(Recorded data)

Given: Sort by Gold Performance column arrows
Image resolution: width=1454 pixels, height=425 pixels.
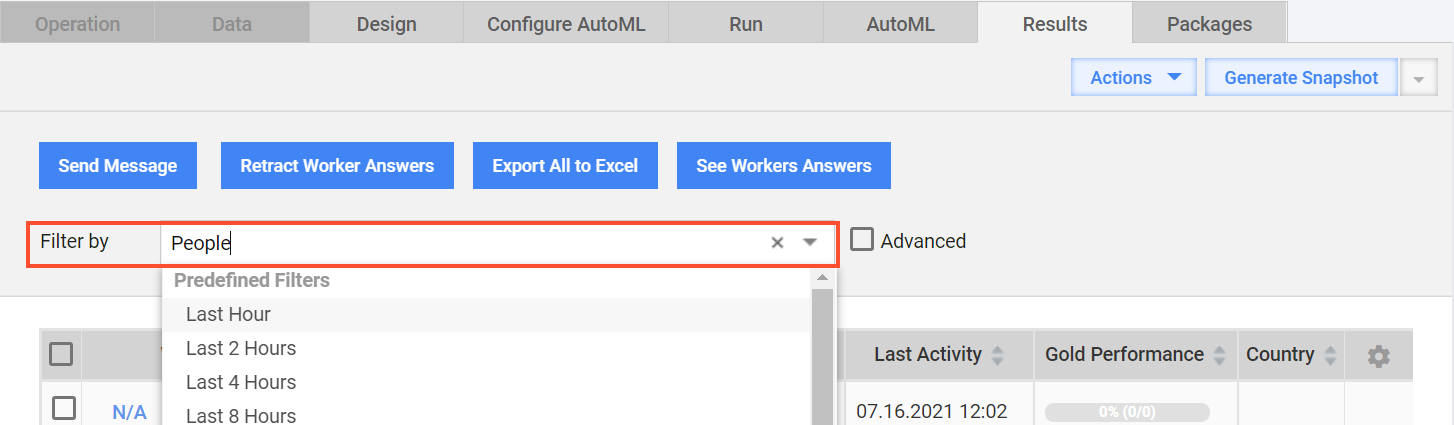Looking at the screenshot, I should click(1219, 355).
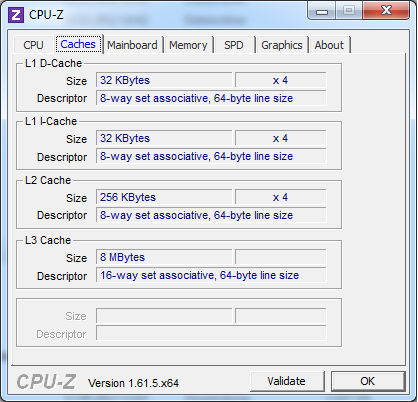Viewport: 418px width, 402px height.
Task: Click the Validate button
Action: click(287, 381)
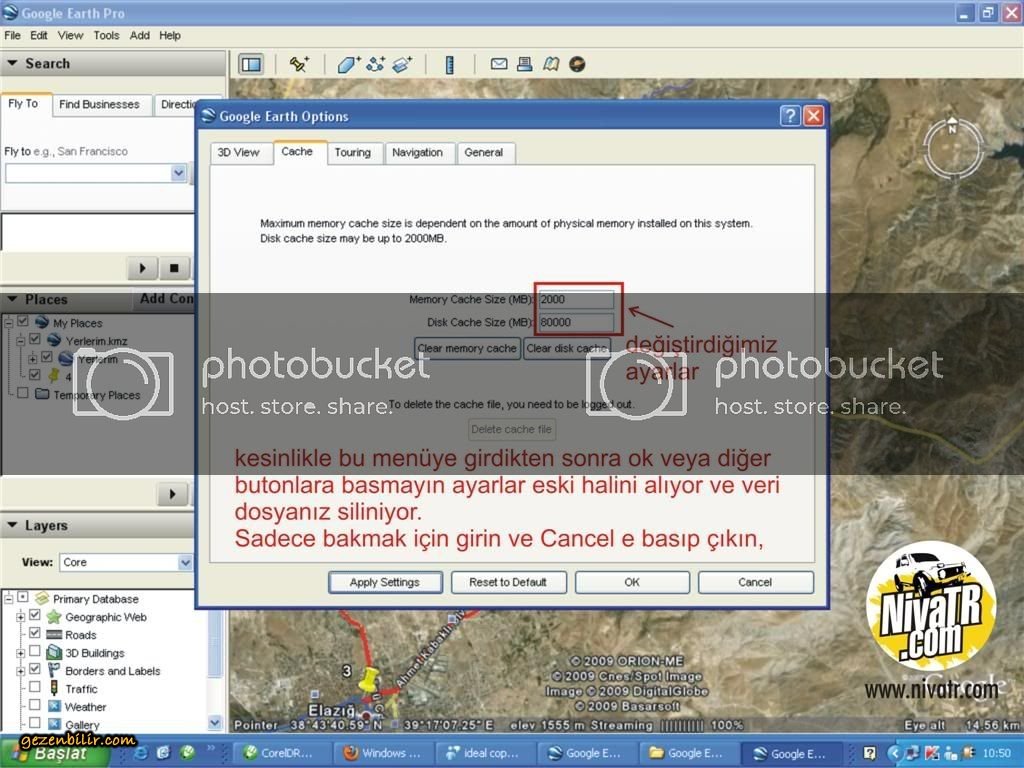Select the Add Path tool

[376, 64]
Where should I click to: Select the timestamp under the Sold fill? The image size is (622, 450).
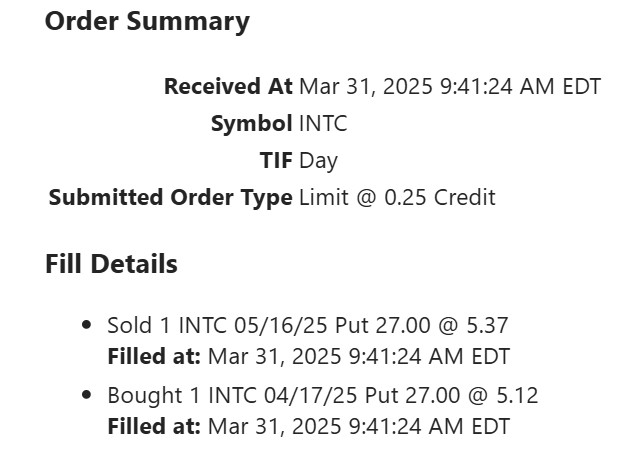(x=358, y=356)
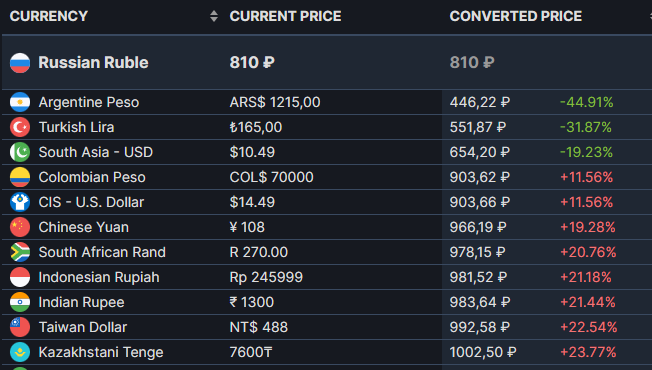Select the Kazakhstani Tenge currency name
This screenshot has height=370, width=652.
[101, 352]
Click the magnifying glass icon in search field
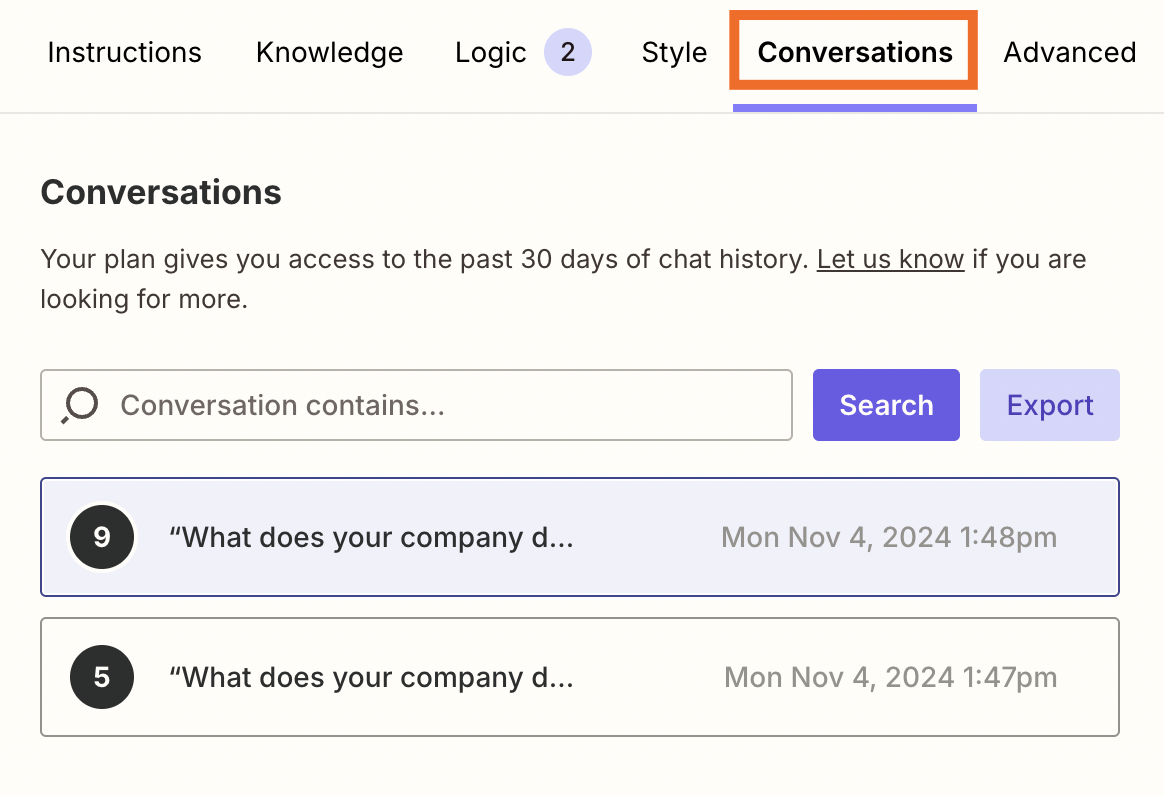The image size is (1164, 796). point(79,405)
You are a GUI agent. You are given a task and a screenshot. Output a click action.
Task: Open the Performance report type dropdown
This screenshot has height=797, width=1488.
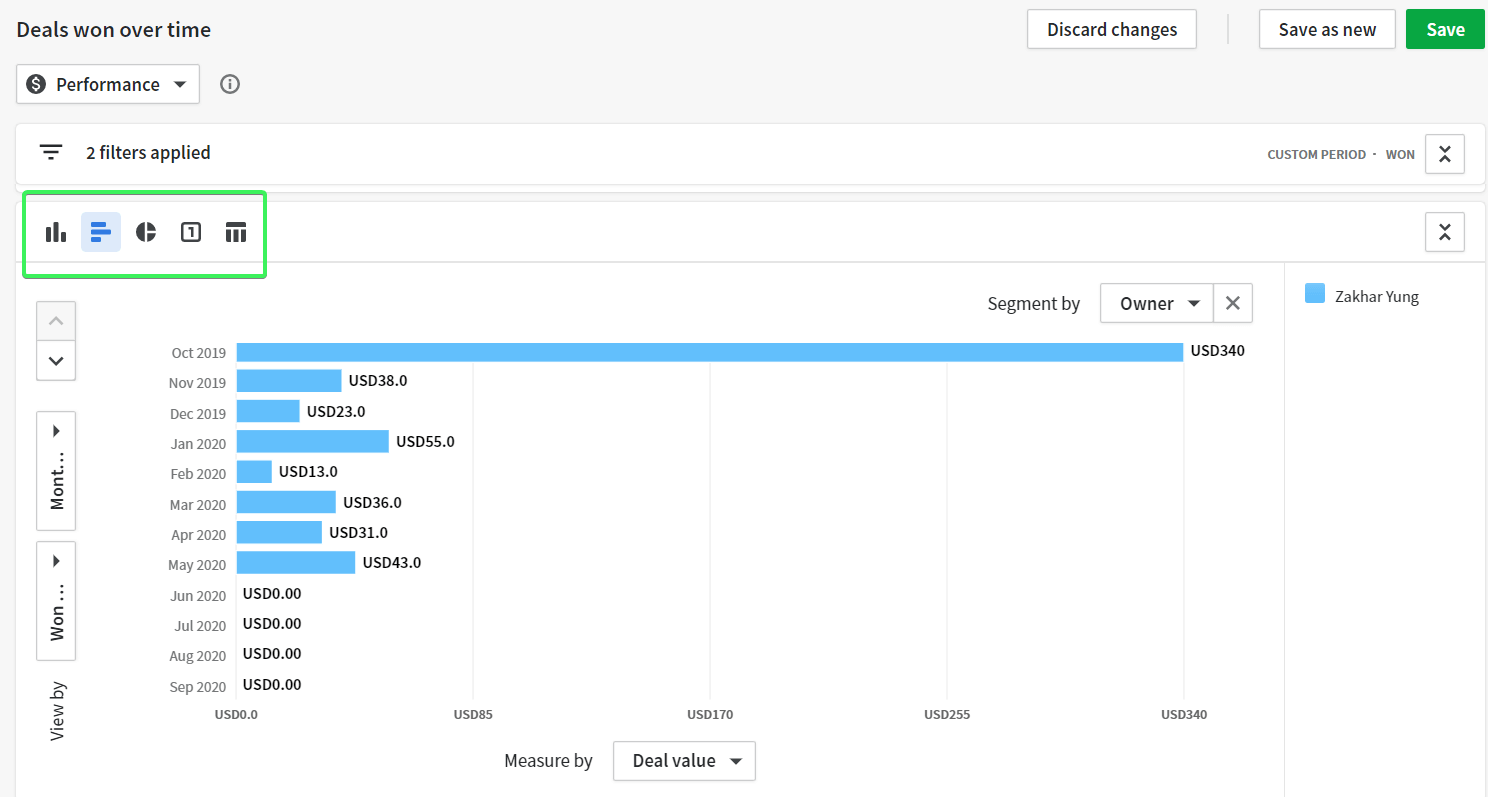(x=108, y=84)

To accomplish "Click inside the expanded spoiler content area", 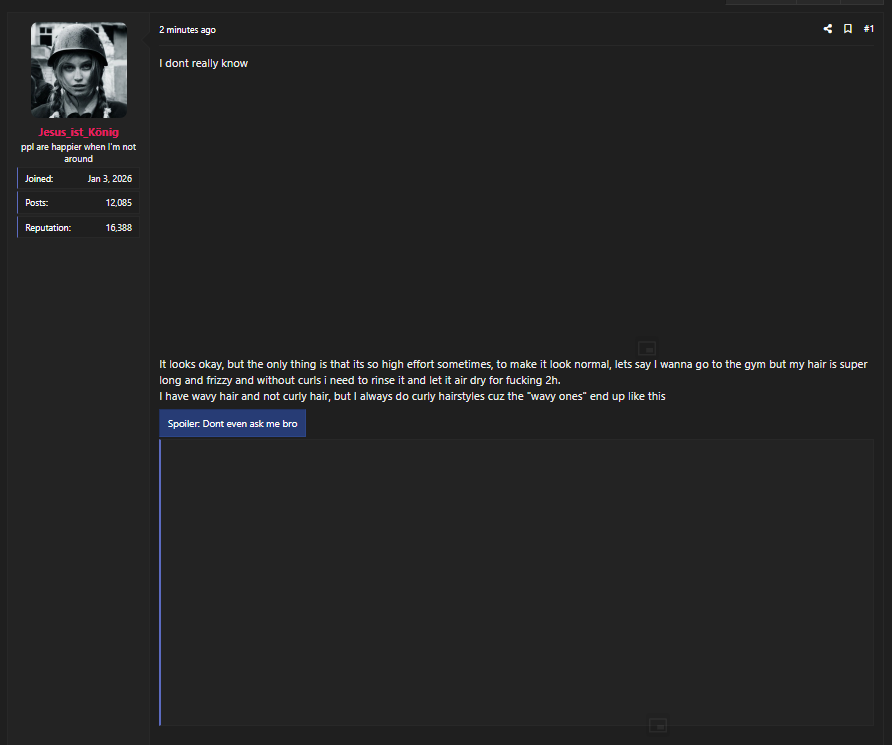I will (517, 582).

How to complete this task:
Reproduce, exactly and only, the lines of the records above starting at the line with "Click the magnifying" and ending at the line with "Task: Open the", both included. Leave every picture out.

Task response:
Click the magnifying glass icon in search field
The image size is (1164, 796). point(79,405)
You are a GUI agent. You are given a task and a screenshot. Output a click action.
Task: Open the Performance report type dropdown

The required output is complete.